• Position data for elements and text:
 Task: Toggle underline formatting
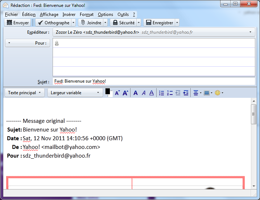click(152, 93)
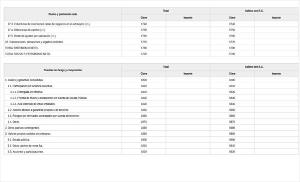Click the Total Importe cell for key 1790
This screenshot has width=300, height=182.
pyautogui.click(x=188, y=54)
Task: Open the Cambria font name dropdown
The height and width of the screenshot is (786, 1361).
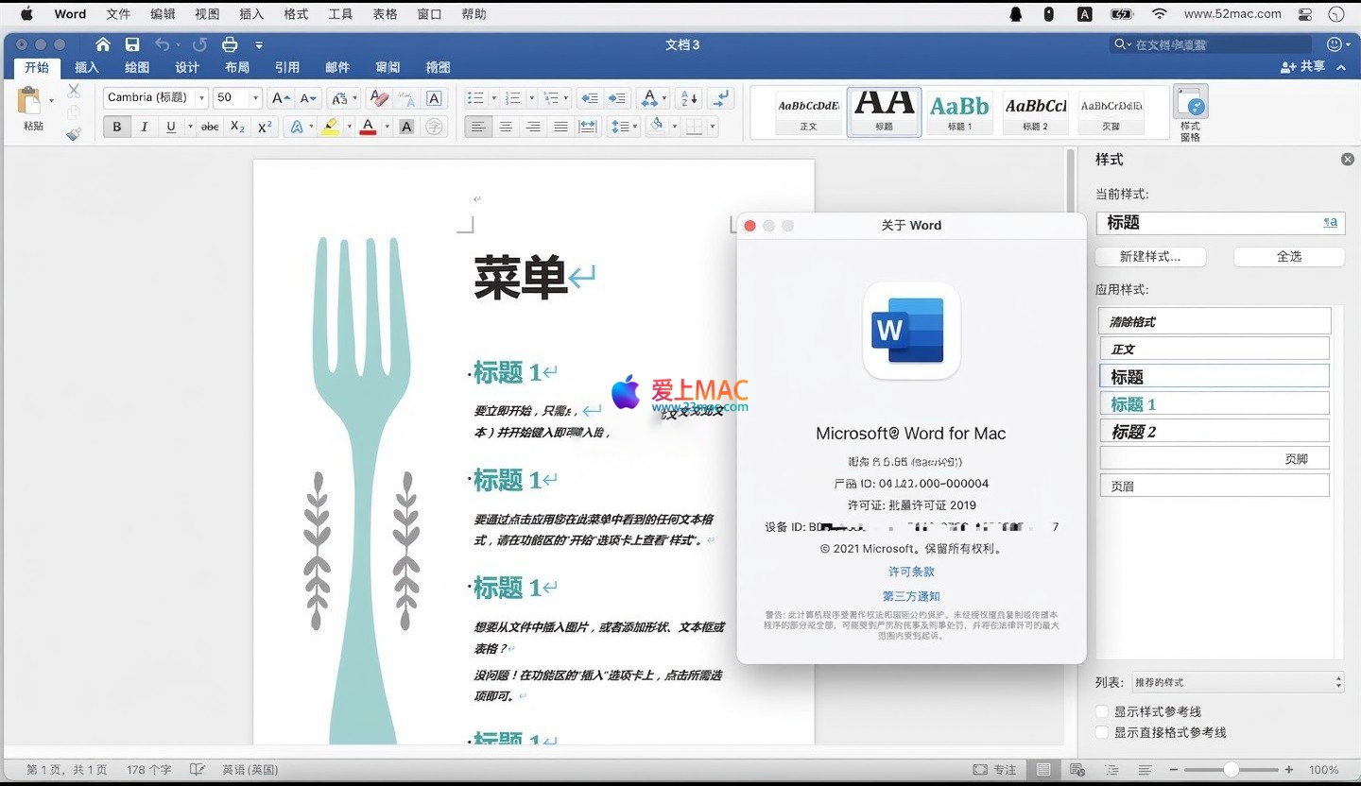Action: 201,97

• WHAT YOU ARE ASKED TO DO: Please copy the records above line for line, with no changes, and omit the pictures.

• OUTPUT FOR THIS EXERCISE:
 Task: Toggle underline formatting
click(152, 93)
Click the Total Importe cell for key 1790
This screenshot has width=300, height=182.
pyautogui.click(x=188, y=54)
Task: Open the Cambria font name dropdown
The height and width of the screenshot is (786, 1361).
Action: 201,97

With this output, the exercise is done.